There is no one perfect diabetic diet. Often your healthcare provider will refer you to a registered dietician who can help determine the best eating plan for you. Since certain foods, particularly carbohydrates, can raise your blood glucose levels more than others, dietitians may have you employ a plan that allows you to keep track of how many of those foods you consume.
- Carbohydrate counting: Carbohydrates, particularly simple carbohydrates like sugar or syrup, are foods that influence your blood glucose levels. The amount of carbohydrate a person with diabetes should eat varies by individual. It depends on how severe their diabetes is, what types of diabetes medications they are taking, and how active or inactive they are. With carbohydrate counting, a dietician will help you determine how many grams of carbohydrate you should have with each meal (an example, for some people with diabetes, 45- to 60-grams per meal is optimal). Packaged foods have labels indicating the amount of carbohydrate in each serving. The amount of carbohydrate in unpackaged foods can be determined with your dietician or estimated based on serving size using nutrition guides.
- Glycemic Index (GI): Some carbohydrates raise blood glucose levels more than others. The glycemic index is a way to compare how much a food will raise your blood glucose compared with the standard of how pure glucose or white bread raises your blood glucose. The higher the glycemic index of a food, the more likely it is to raise your blood glucose level. A high GI is considered to be 70 or above (examples are pasta and crackers), a medium GI is 56-69 (examples are brown rice and quick oats), and a low GI is 55 or less (examples are non-starchy vegetables and legumes). Click here to see University Health News’ Glycemic Index Chart.

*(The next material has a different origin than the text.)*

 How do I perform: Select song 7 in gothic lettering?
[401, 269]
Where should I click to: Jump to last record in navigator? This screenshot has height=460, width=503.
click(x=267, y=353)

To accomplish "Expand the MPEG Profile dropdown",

Exercise has several beneficial effects in diabetes management. Exercise can both increase your body’s sensitivity to insulin and increase your cells’ ability to allow glucose in and to use it for energy whether insulin is present or not.
You should, however, consult your doctor before beginning a new exercise regimen to determine what is safe for you. Additionally, frequent glucose monitoring may be necessary to determine how different forms of exercise affect your blood glucose levels so that you can maintain safe blood glucose levels.